DISCLAIMER: Open-water swimming is inherently dangerous. Open-water swimmers risk drowning, hypothermia, hyperthermia, heart attacks, panic attacks, cramping, jelly fish stings, fish bites, boat or jet-ski collisions, collisions with floating or submerged objects (including other swimmers), and other calamities that can be injurious, disabling or fatal! The "West Neck Pod" is an informal association of open-water swimmers who swim "outside the lines" with no lifeguard protection, it has no formal membership, organizational structure or legal identity, and its participants, including the author of this blog, make no representations and assume no liability with respect to its group open-water swims. All swimmers who participate in West Neck Pod group open-water swims do so at their own risk. Be careful out there!

Saturday, June 23, 2012

Get Ready, Get Set....!

Friday morning's flock of swimmers were disappointed to find pockets of "yuk" coalescing around the swim lines at West Neck Beach as we entered the water for a low-tide early morning swim. The air was hazy and heavy, and the past days' torrid temperatures had cranked the water temperature up to an almost uncomfortable 75 degrees.  But once out past the "yuk," the water largely cleared, with only an occasional seaweed encounter, and Carole, Marc, Kathy, Susan, Karen, Brett and I enjoyed a lovely swim between the north and south buoys, with our faithful companion Cammy accompanying us on her paddleboard. 
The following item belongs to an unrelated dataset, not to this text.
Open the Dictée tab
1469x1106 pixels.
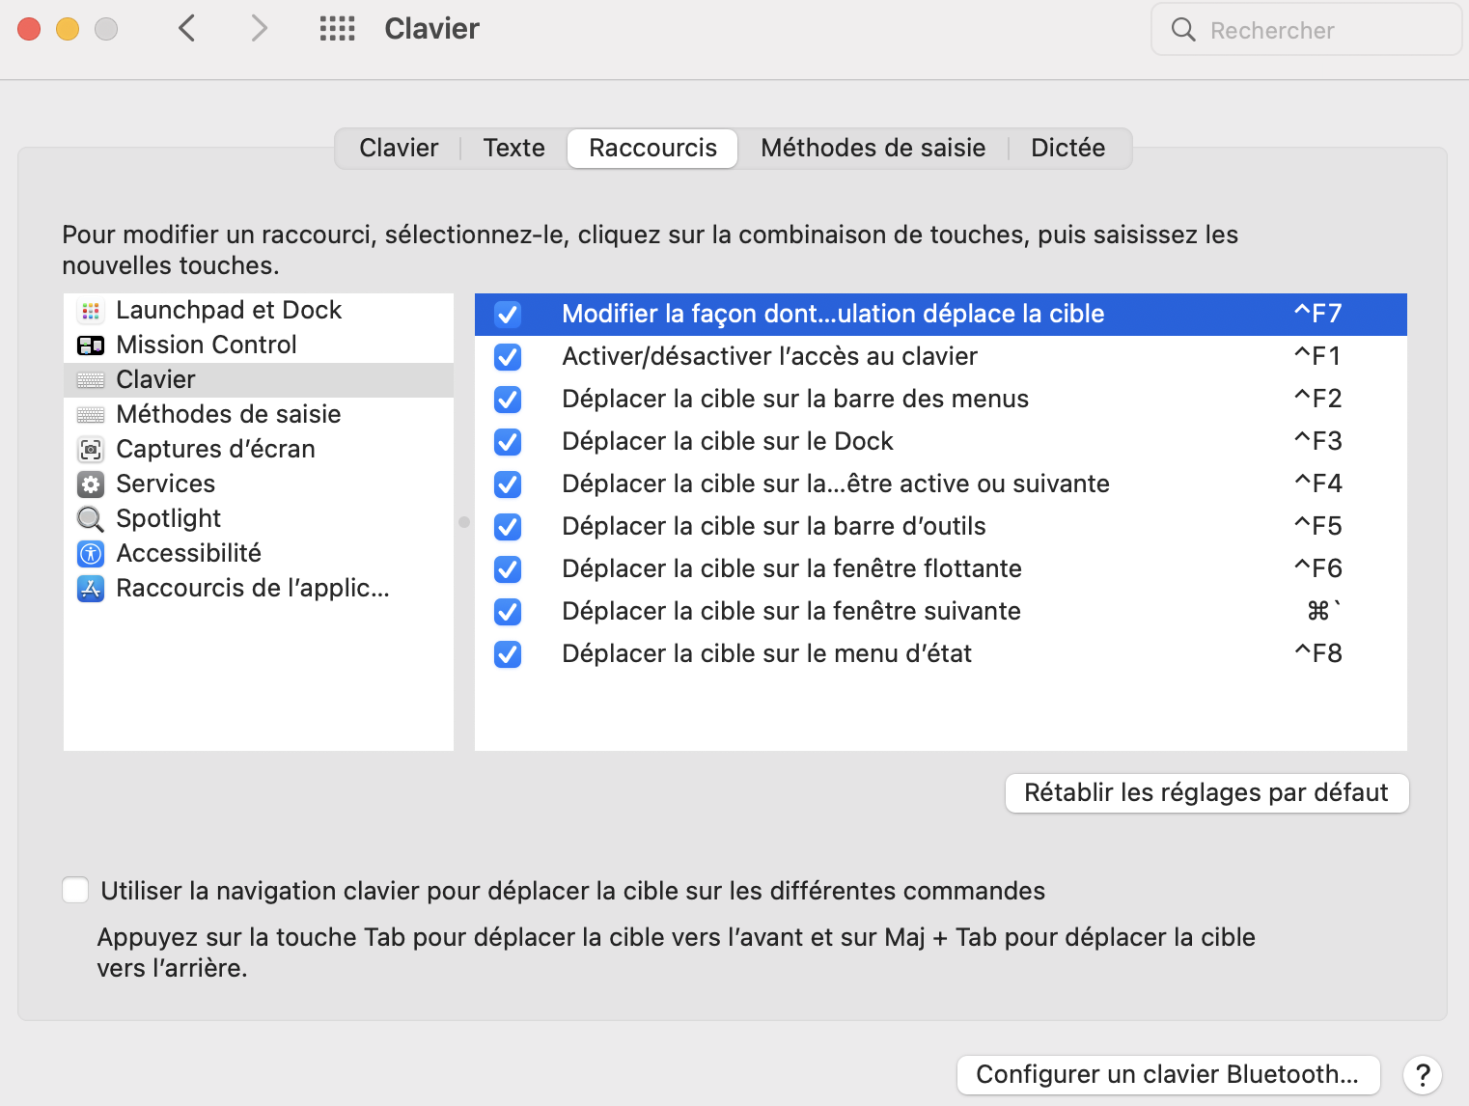pos(1067,148)
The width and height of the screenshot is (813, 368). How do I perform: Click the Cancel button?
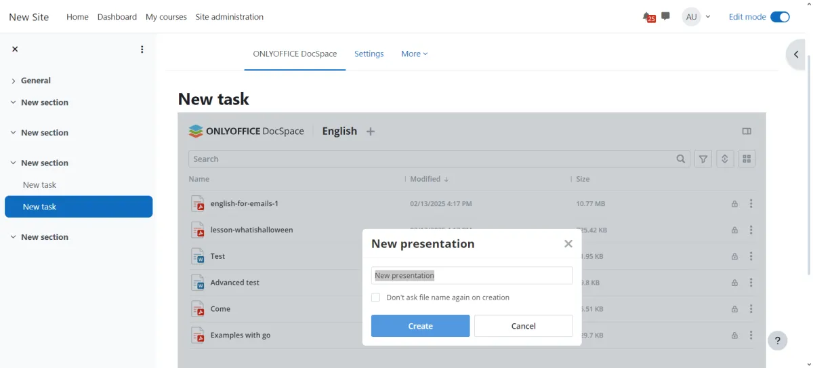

Sue (a/k/a mother of the bride-to-be Kaitlyn!)

By the time we returned to the beach, a cadre of Town workers had finished raking the sand, clearing it of all debris in preparation for Sunday's race, and the floating sludge at the swim lines had vanished with the outgoing tide.  The haze and heat remained, though, and by afternoon, a wave of thunderstorms settled over the Island, rattling windows and dumping torrents of rain on and off throughout the day and night. 
Saturday morning dawned crisp and clear, the heat and humidity gone and the air brilliant and sparkling. Even the water seemed scrubbed clean by the storms, and the temperature had dropped to a comfortable 72 degrees. A dozen-plus swimmers converged on the beach for the 8:00 group swim, unabashed by concerns about runoff contamination, although the lifeguards informed us that a health advisory had been issued for all Suffolk County beaches because of yesterday's rain and that West Neck Beach was officially closed. We swam anyway, though a stiff northwesterly wind made the swim to the Sailboat harder and slower than the outgoing tide might have suggested. It was a fun, rollicking swim, though, and a bunch of us lingered for a long time at the Sailboat chatting before we headed south for the relatively swift trip back.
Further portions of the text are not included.